We throw the word awesome around in our vocabulary fairly cavalierly. Someone gives a good performance on American Idol and we call it awesome; someone makes a diving catch in the outfield and we call it awesome; we get up on skis for the first time and call it awesome. As one who has used that very word in all three of the contexts above, after the last couple of days, I’ve come to the conclusion that I’ve been using the word all wrong.
What we call awesome, the Jews of the Old Testament called terrible. It’s a hard word for us understand, because our common vernacular and understanding of language views the word terrible as that which describes performance – she did a terrible job singing; that was a terrible decision for him make. But what if we viewed it like the Hebrews did?
“For the Lord your God is a God of gods and Lord of lords, the Great God, mighty and terrible…and He has done great and terrible things which your eyes have seen.” – Deuteronomy 10:17, 21
What if something could be great and terrible at the same time? What if God Himself is unimaginably amazing and awesome and terrifying and terrible all at the same time? What if He is the King of the Universe and a babe in a manger at once? What if He’s a ferocious lion and gentle lamb at the same time? What if He is a vengeful warrior and a Prince of Peace without contradicting who His nature is? What if He’s filled with love and exacting in judgment in perfect harmony? And if He is all these things, doesn’t it make my use of awesome seem utterly insignificant?
Right now, a “great and terrible” God is the only description of Him that makes any sense for me in my despair. This past Thursday night, Liza and I received an email from our adoption coordinator that our son, whose Ethiopian name was Kiya, had been fighting an infection in the hospital, but was not strong enough to beat it; he passed away Tuesday, September 11, 2012.
Liza told me of this news as she was leaving bible study, and in God’s grace, I’m glad she wasn’t around to see my reaction. I hung up the phone and wept and wailed, sprawled out on the couch, asking over and over, “Why?…..why?” I do not know.
We go in and out of dealing with this reality, primarily when we are forced to talk about it in detail, as I am now. We have both wept bitterly, our eyes, as the Psalmist says, “waste away with grief.” Sleep seems most favorable, because it’s hard to keep tired eyes open. Friends and family have called and texted, left messages on Facebook, and have encouraged us with kindness and petitions of prayer and strength. Surely this is what God meant when He said, “Comfort the afflicted.”
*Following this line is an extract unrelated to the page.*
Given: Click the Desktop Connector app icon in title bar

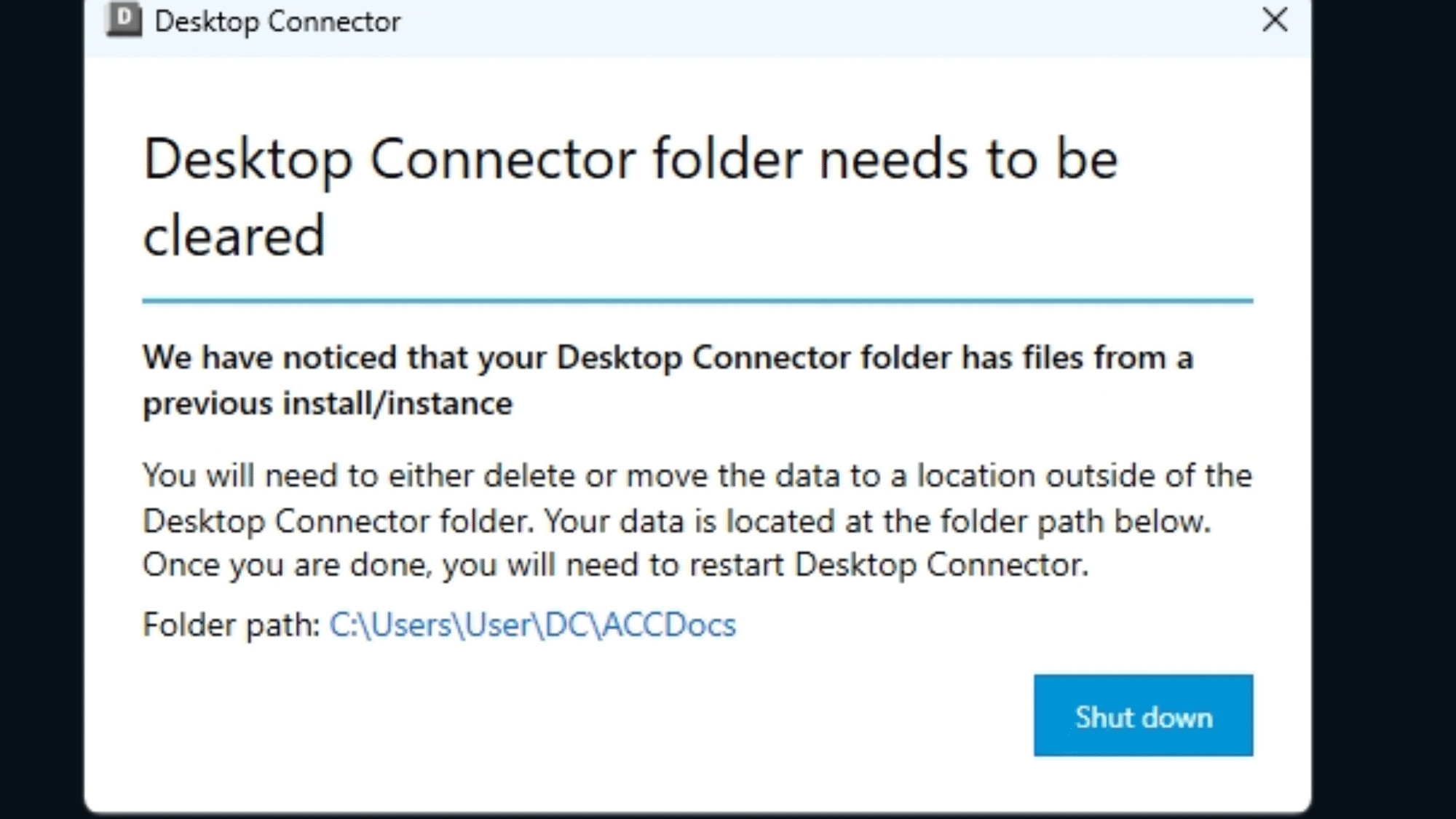Looking at the screenshot, I should pos(124,20).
We don’t have any answers. We don’t even know what to do next. In two months we have lost two children, one to another family, and another to death itself. Our hearts break with sorrow and grief.
As unimaginable as it may sound, however, I cannot deny the peace I have within my soul. I offer no empirical evidence for it, no way to prove it’s real with measurable tests or proofs. I can only say that the words of the Apostle Paul in 1 Thessalonians 4:13 course through every fiber of my being in an undeniable way: “For we do not grieve as those who have no hope.”
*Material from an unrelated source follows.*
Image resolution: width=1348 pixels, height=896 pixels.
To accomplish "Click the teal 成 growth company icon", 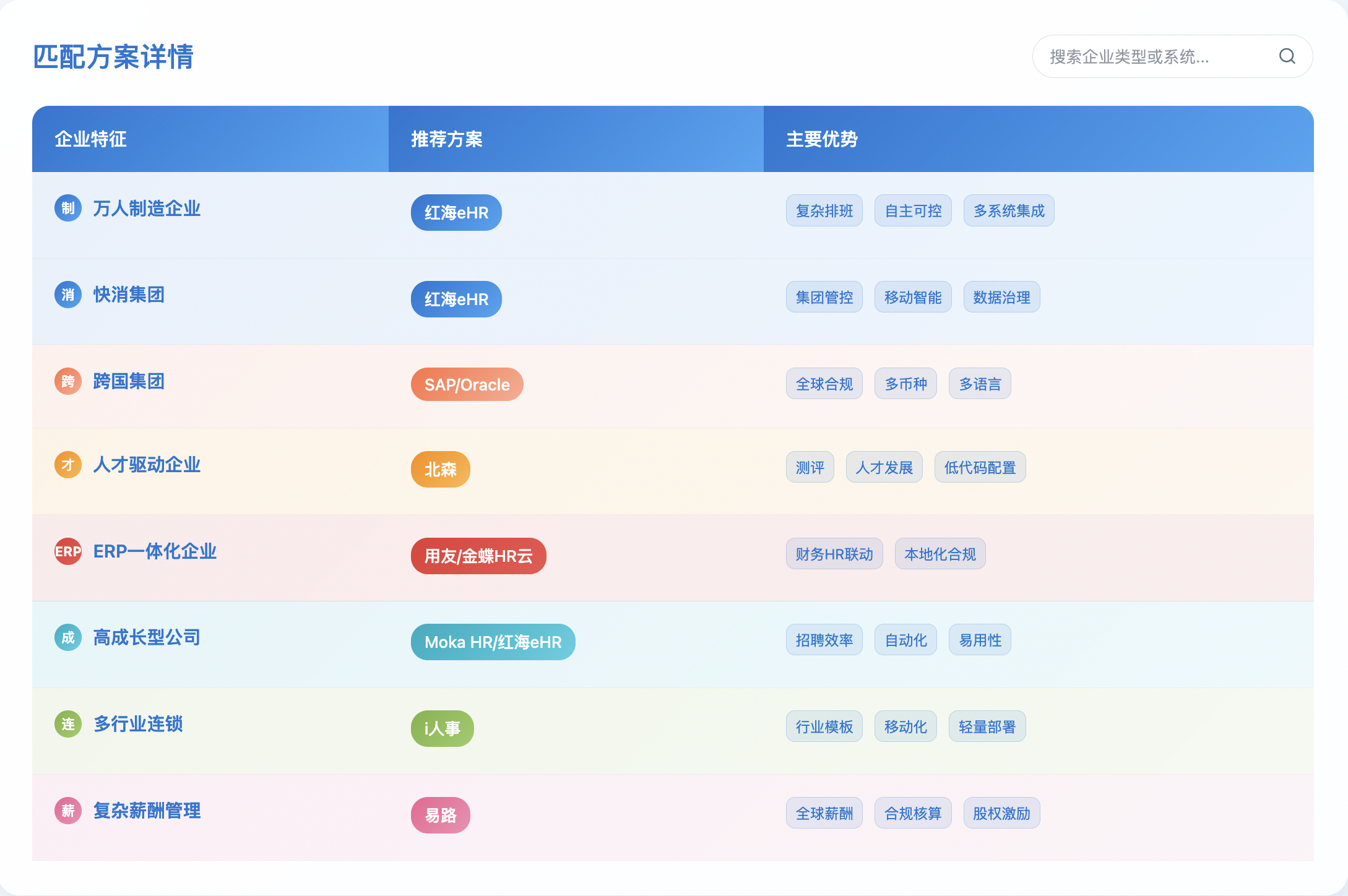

Grieve, yes. But as a man without hope? No, I do not grieve in that way.
My sister-in-law reminded me of CS Lewis’ words in A Grief Observed as he dealt with the death of his wife:
Not that I am (I think) in much danger of ceasing to believe in God.
The real danger is of coming to believe such dreadful things about Him.
The conclusion I dread is not ‘So there’s no God after all,’ but ‘So this is what God’s really like.
Deceive yourself no longer.’
This grief observed does not shake my confidence in the goodness or love of my heavenly Father. As my best friend put it, “God is good and loving and cares about you and Liza so much that He does not pander to the here and now.” While Liza and I so desperately wanted to raise our son and see him take care of us in our old age, if he was destined to die as a baby in the providence of a Great and Terrible God, we are thankful we were chosen to be his parents, if only for a short while. Humans typically view life on a linear “here and now” continuum; but I’m thankful God does not pander to my “here and now” wants, but on His “timeless and eternal” plan, a plan I know seemingly nothing about. But the part I do know – that He is God and I am not – is somehow enough.
I also know one other thing – our son didn’t die without a family. I trust God will bless us with children in the future. And when He does, I’ll be able to tell them about the brother they never knew, but will know one day “when we see Him face to face.”
Yes, the God of the bible is a Great and Awesome and Terrible God; I can do nothing but fall on my face before Him in absolute subjection. It’s in the presence of this Terrible God that the greatness of His love protects me and comforts me in my grief. It is here that I accept Him for who He really is.
Liza is still processing this event; we both will for some time. We truly covet your thoughts and prayers during this, our grief observed.